Raw data:
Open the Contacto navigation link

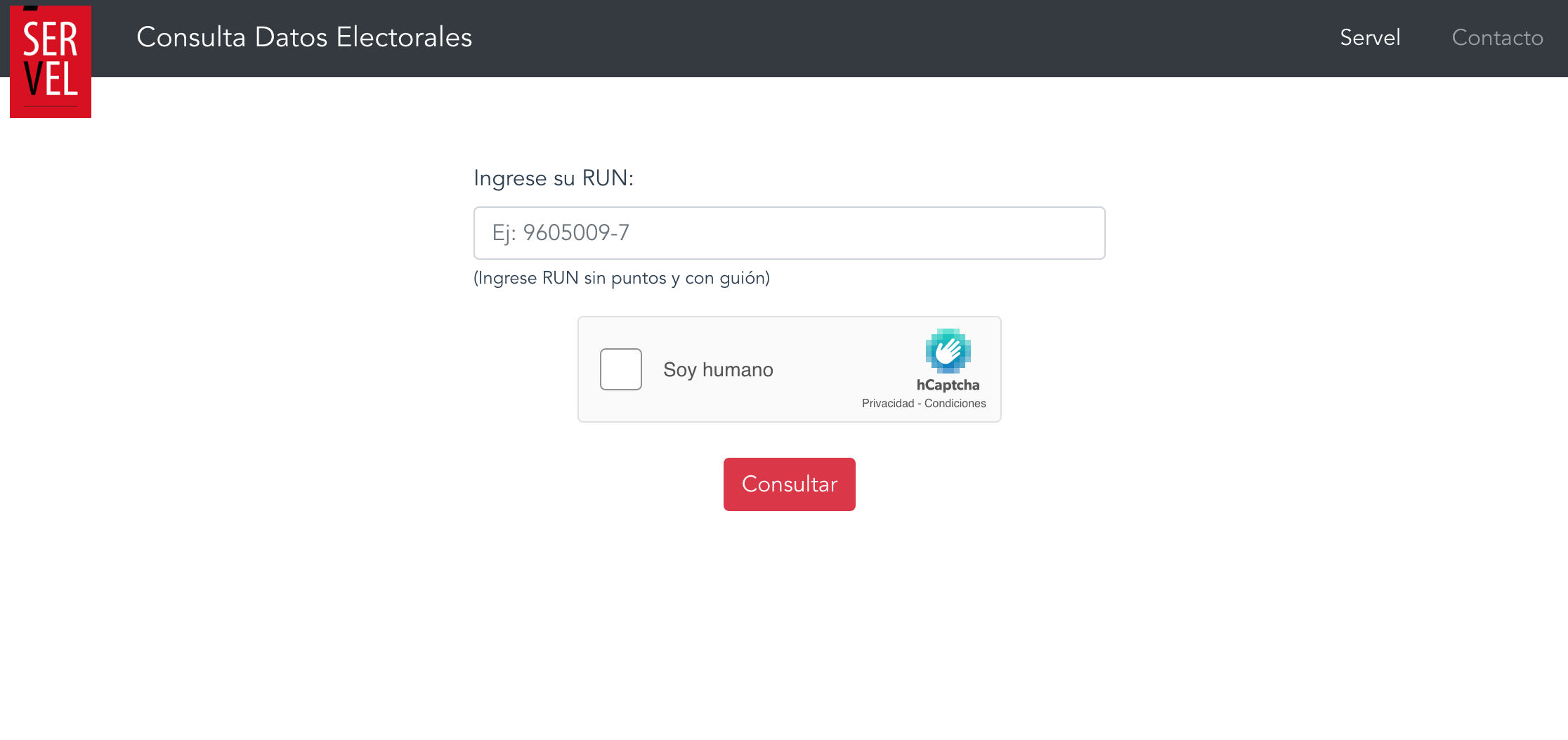pos(1497,38)
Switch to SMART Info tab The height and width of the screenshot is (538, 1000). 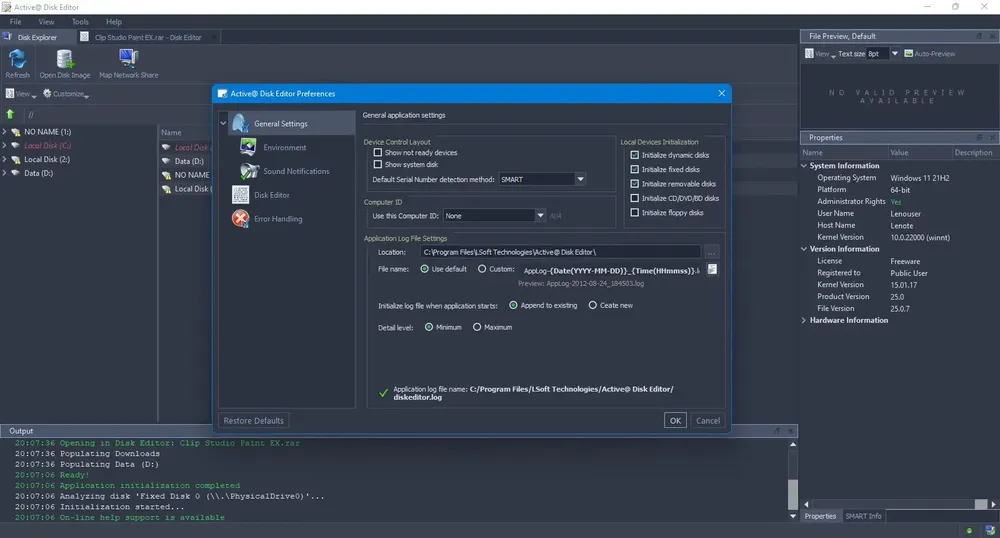(863, 516)
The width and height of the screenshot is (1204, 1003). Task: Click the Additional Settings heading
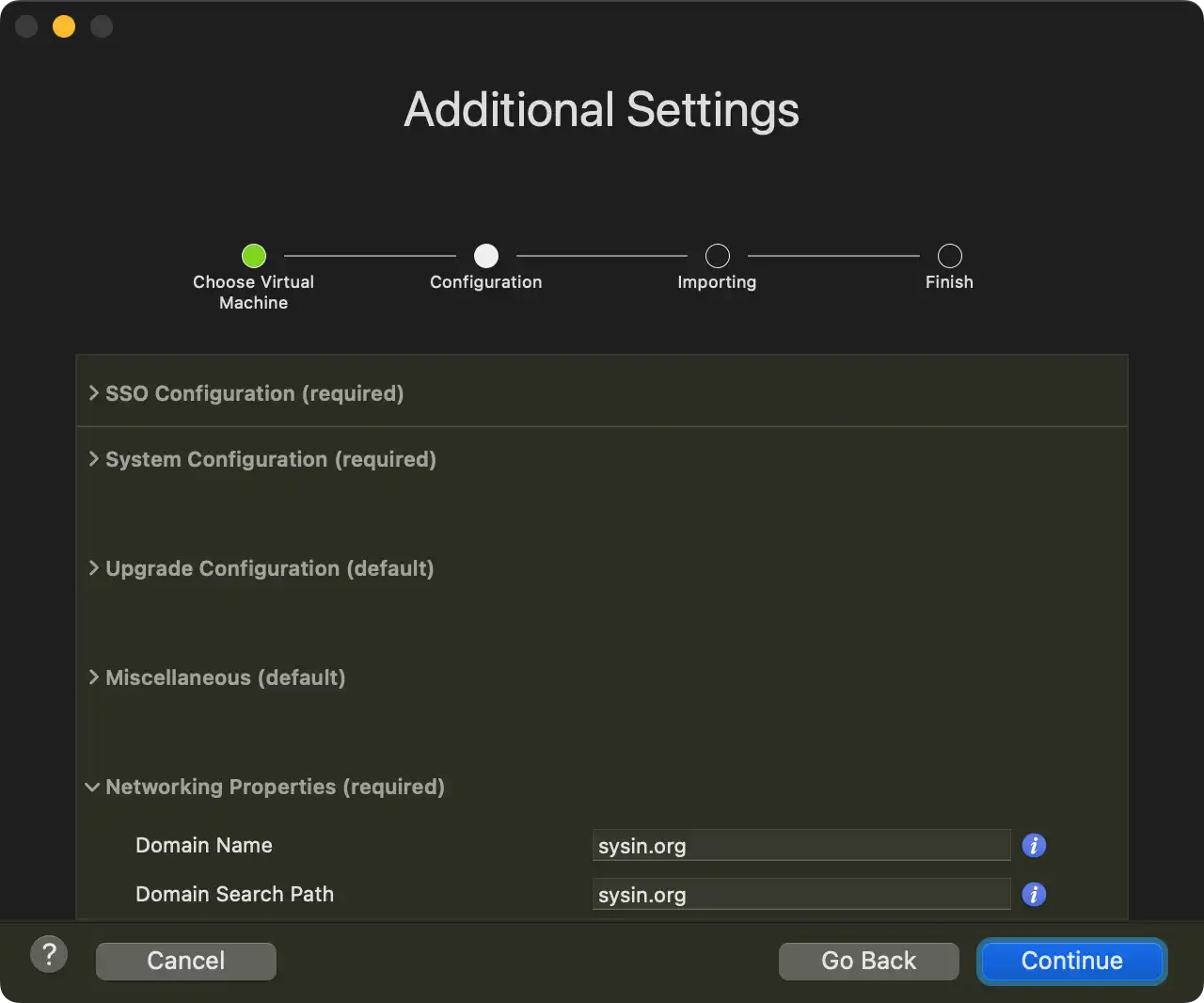point(602,110)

Required task: Format the portion of the listing that opens with the line containing "The width and" and runs through the end of the listing as a numbered list, omitting any blank lines. Leave the pictures out of the answer.

Task answer:
1. The width and height of the screenshot is (1204, 1003). Task: Click the Additional Settings heading
2. point(602,110)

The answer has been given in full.